Anyway, after the mutiny, the activities of the PMCs in Russia were stopped. Answering questions on August 25, the press secretary of the President of the Russian Federation Dmitry Peskov said that such a structure as the Wagner PMCs does not exist de jure.
According to the terms of the agreements with the authorities, the Wagnerians handed over all heavy military equipment to the Russian Defense Ministry. The company's personnel were offered a choice: to transfer to contract service in the Armed Forces of Russia, or relocate to Belarus.
At first it seemed that the group would be given the opportunity to continue working outside Russia in Syria and in Africa, where its units have recently operated in the Central African Republic and Mali. It is from Africa that Yevgeny Prigozhin is believed to have recorded his last video message, which was published on August 21. In it, he stated that his group continues to fulfill the tasks that were set and for which it "made promises that it would cope."
But on the eve of Prigozhin's death, a delegation of the Russian Defense Ministry headed by Deputy Minister Colonel-General Yunus-Bek Yevkurov arrived in Libya, where the Wagner Private Security Company also operated earlier. According to a number of media reports, this is due to the plans of the Ministry of Defense to replace the Wagnerians on the continent on their own. Obviously, after the death of the leadership of the PMCs, it will be easier to do this.
As one of the Wagner commanders reported on July 19 in a Telegram channel close to the PMCs, 78 thousand fighters of the company took part in the fighting in Ukraine. At the time of the capture of Bakhmut on May 20, the group lost 22 thousand fighters killed, another 40 thousand were injured. Of the remaining 25 thousand people in the ranks, 15 thousand . they went on vacation, the rest went to Belarus.

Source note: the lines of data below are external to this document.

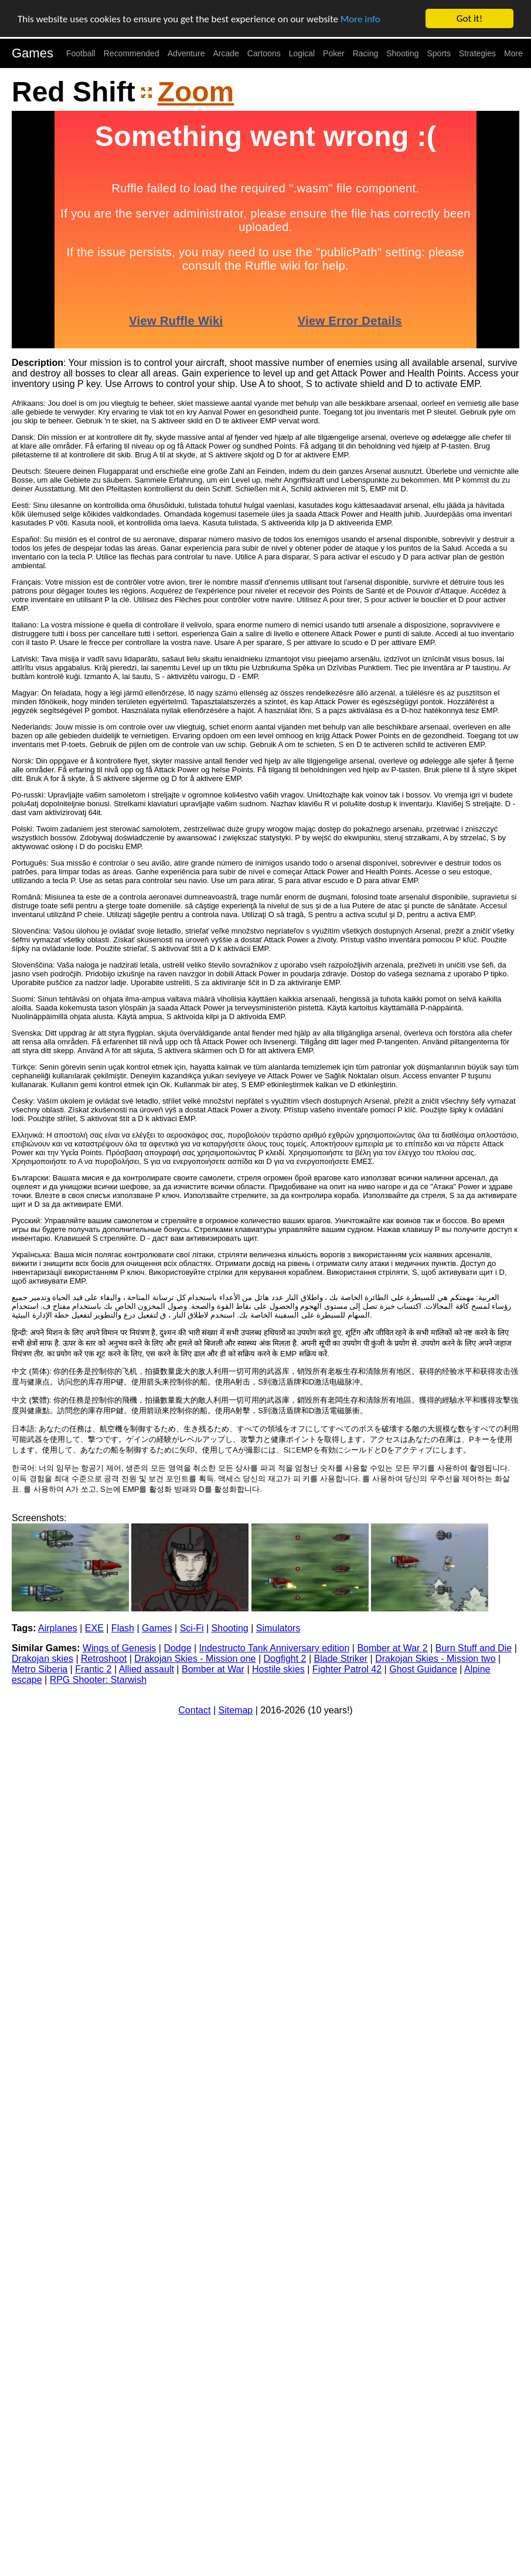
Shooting (402, 53)
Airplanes (57, 1628)
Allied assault (146, 1669)
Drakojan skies (42, 1659)
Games (32, 53)
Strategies (477, 53)
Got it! (469, 18)
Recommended (131, 53)
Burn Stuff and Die (473, 1648)
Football (81, 53)
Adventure (186, 53)
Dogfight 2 (285, 1659)
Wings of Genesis (119, 1648)
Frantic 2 (93, 1669)
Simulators (278, 1628)
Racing (366, 53)
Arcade (226, 53)
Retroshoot (104, 1659)
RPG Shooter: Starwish (98, 1680)
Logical (302, 53)
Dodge (177, 1648)
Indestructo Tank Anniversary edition (274, 1648)
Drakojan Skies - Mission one (195, 1659)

According to the Financial Times, the Russian authorities allowed Prigozhin to withdraw to Africa some of the fighters who did not want to relocate to Belarus. About a thousand people were ready to go there, 500 of them had already arrived in the CAR.
In the meantime, Wagner can feel relatively calm only in Belarus. The fighters who arrived in the republic are stationed in a camp near Osipovichi in the Mogilev region. The local Ministry of Defense noted that the servicemen of the Special Operations Forces of the Armed Forces of Belarus, together with the soldiers of the PMCs, practiced performing combat training tasks at the Brest training ground near the Belarusian-Polish border. As Alexander Lukashenko recently confirmed, the core of the company is now located on the territory of this country, but up to 10 thousand people can gather within a few days. "Wagner has lived, is alive and will live in Belarus," Lukashenko said.
It is obvious that for Lukashenka, the reputation of "Wagner" is an additional argument for pressure on Poland and Lithuania, which caused a backlash. "We demanded from the authorities in Minsk that the Wagner group immediately leave the territory of Belarus," Polish Interior Minister Mariusz Kaminski said after a meeting with partners from Latvia, Lithuania and Estonia on August 28.